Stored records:
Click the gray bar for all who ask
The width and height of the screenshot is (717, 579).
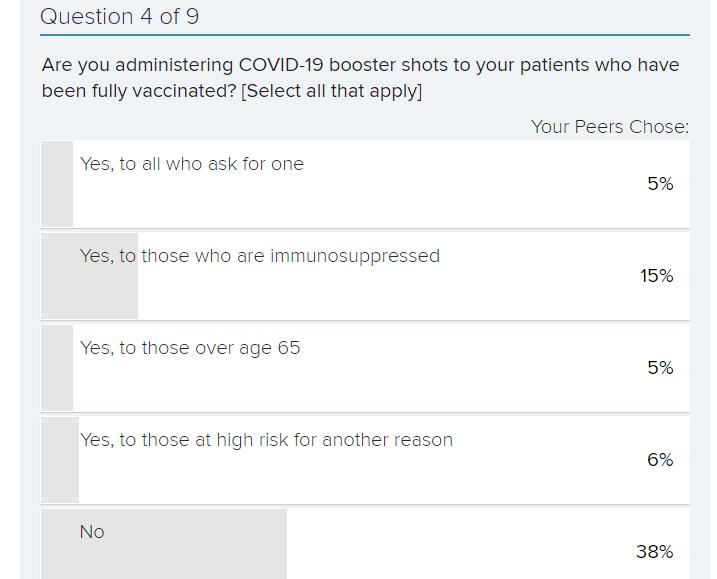click(x=57, y=184)
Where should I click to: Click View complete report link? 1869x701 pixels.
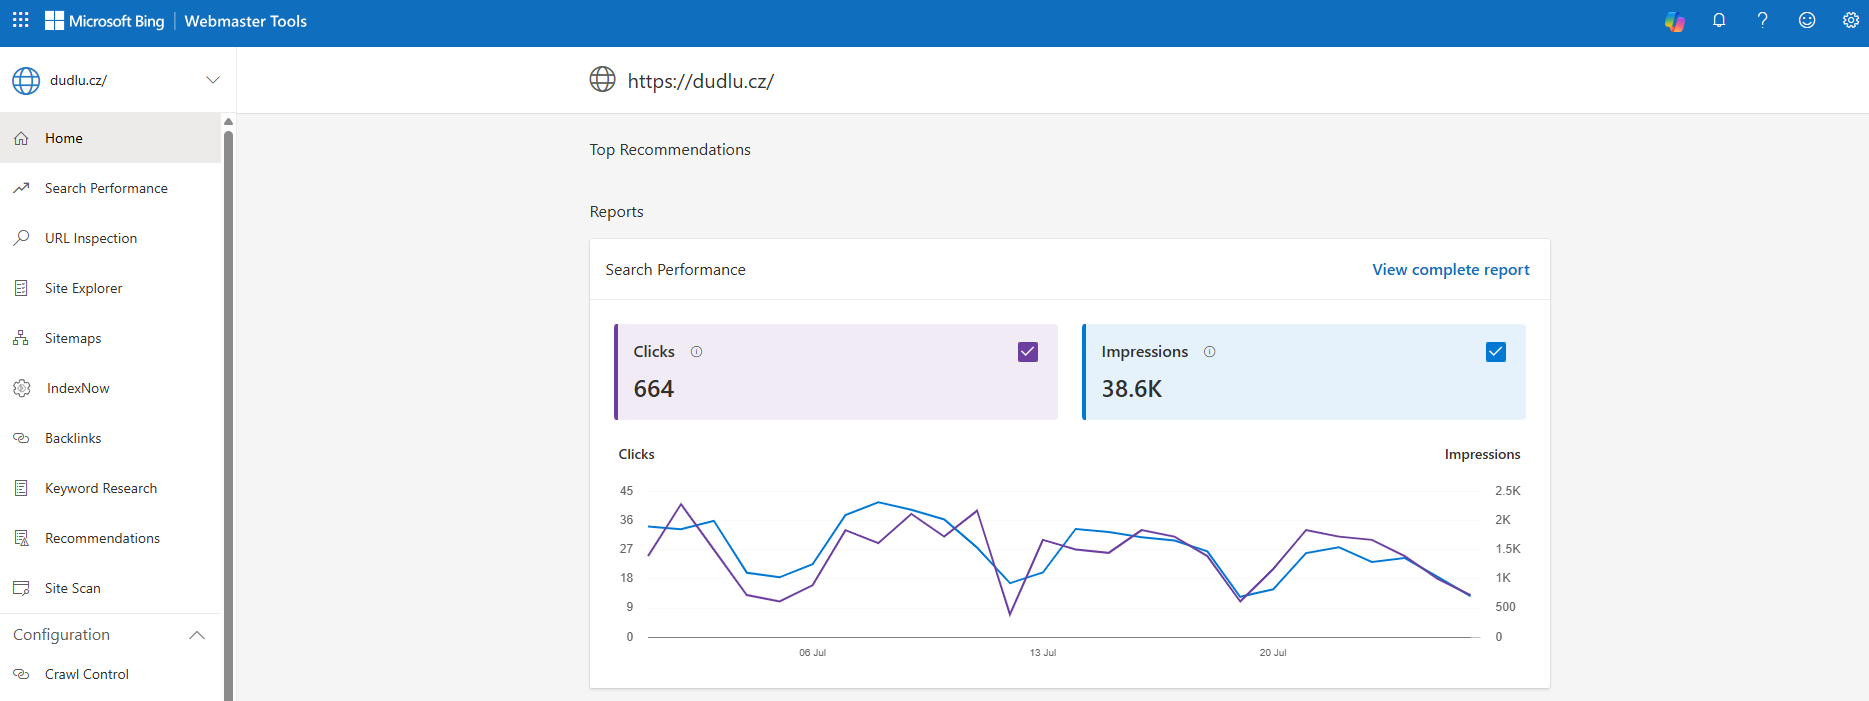point(1450,270)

→ **What the task requires**: Each line of the data above must be reproduced as written. Skip the pictures.

→ **Your response**:
Click the gray bar for all who ask
The width and height of the screenshot is (717, 579).
click(x=57, y=184)
Where should I click to: Click View complete report link? 1869x701 pixels.
point(1450,270)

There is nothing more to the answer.